The two figures described by the two complementary sets of n nodes in K2n-space might be transformationally related by rotation (musical transposition) or reflection (musical inversion)[5]; but if they are not, they are said to be z-related. Example 3a shows (1124⤸↔(4211⤸ by reflection; Example 2 shows (2123⤸↔(2123⤸ by rotation (as well as reflection). (1133⤸ and (1214⤸ in Example 3c are not related by any (known) transformation, but because they are complements, by the theorem their ic-vectors are nevertheless identical – z-related.

Example 3a                         Example 3b                        Example 3c 

So far I have presented nothing new. It's been no more than a review, a generalization – to point to basic concepts beneath applications. Now, with one very slight adjustment in nomenclature, I can present the puzzle. The generalized hexachord theorem above is based on the idea of complementation which assumes a bifurcation – placing all the elements of a set into one or the other of  two baskets. The Babbitt Theorem for pairs of tetrads only applies in K8. But could it be that the Babbitt Complement Theorem is a special case of a more general partition theorem such that z-related tetrads appearing in K-spaces other than K8 can be arranged as a partition of the space in which they are found?

First, the simplest case. What happens if we double the size of the space in the previous example from K8 to K16? Obviously, any figure in K8 will appear as a congruence (simply multiplied by 2) in K16, and any z-relation in K8 will be carried over to K16. So: (1214⤸ → (2428⤸; (1331⤸ → (2662⤸; and (2428⤸ & (2662⤸ will be z-related (but only indirectly because of the Babbitt Theorem), sharing the same ic vector [02010201]. But looking back at Table 1, we see that there is also a new pair of z-related figures, (1357⤸ and (3418⤸, not congruent to any figure in K8. Inverting (3418⤸ to (1438⤸ and experimenting with the placement of both z-pairs in  K16, we discover (empirically) that we can partition K16 with its z-related tetrads (Example 4).[6]
Example 4

Now this is getting interesting. Tripling K8 to K24 and looking back at Table 1 again, we find K24 has exactly three pairs of z-related figures, and all of these taken together can partition K24 (Example 5).
Example 5

(363C⤸ & (3993⤸ are the result of tripling from K8, and (157B⤸ & (165C⤸ are new, but this partition brings in another player, the familiar pair of all-interval tetrads found in K12 appear doubled in K24: (4215⤸ → (842A⤸ & (2316⤸ → (462C⤸.[7]

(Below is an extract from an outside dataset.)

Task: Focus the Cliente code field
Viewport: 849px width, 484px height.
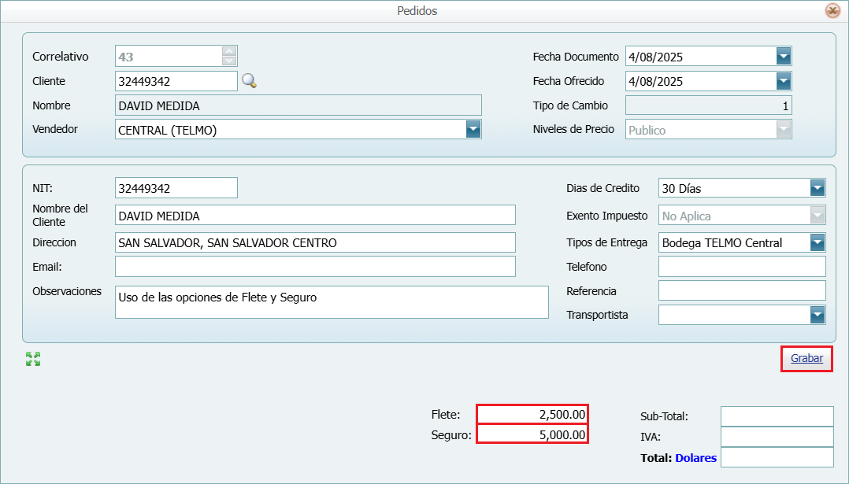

But this is as far as you can go using the tetrad relationships in Table 1. For one thing, the only z-related tetrads in K12, the all-interval tetrad pair, can't partition K12. But this glitch actually opens up to an even more interesting possibility. As it happens, the well-known octatonic string in K12, (12121212⤸, acts just like the entire space in which it is embedded with respect to the Babbitt Complement Theorem (see "Z-Related Sets as Dual Inversions," PNM, 39.1 (1995), §3.18). Choose any 4-element substring in the octatonic, and its complement with respect to the octatonic will have the same ic vector. This includes the all-interval pair:

Example 6

The complement of the octatonic string is (3333⤸ – in 12tET, the diminished 7th chord – indicated in Example 6 as a gray square. So K12 can be partitioned by two z-related all-interval tetrads and the maximally even tetrad (3333⤸. This suggests a remote possibility that any K-space might be partitioned by combinations of z-related and maximally even sets. It becomes surprisingly less bizarre when we note how all the tetrads possible in K20 can be situated around a dilation of that same maximally even square:

Example 7

Actually, this might work if you consider the previous Examples 1, 4 and 5 to be z-sets situated around a maximally even set of order zero. Ah, but what about that one z-related structure in Table 1 that we've ignored – the pair in K13. Well, it works with a different max even set (32323⤸. Here it is:

And that accounts for all the z-related tetrad pairs listed in Table 1. Now it gets complicated.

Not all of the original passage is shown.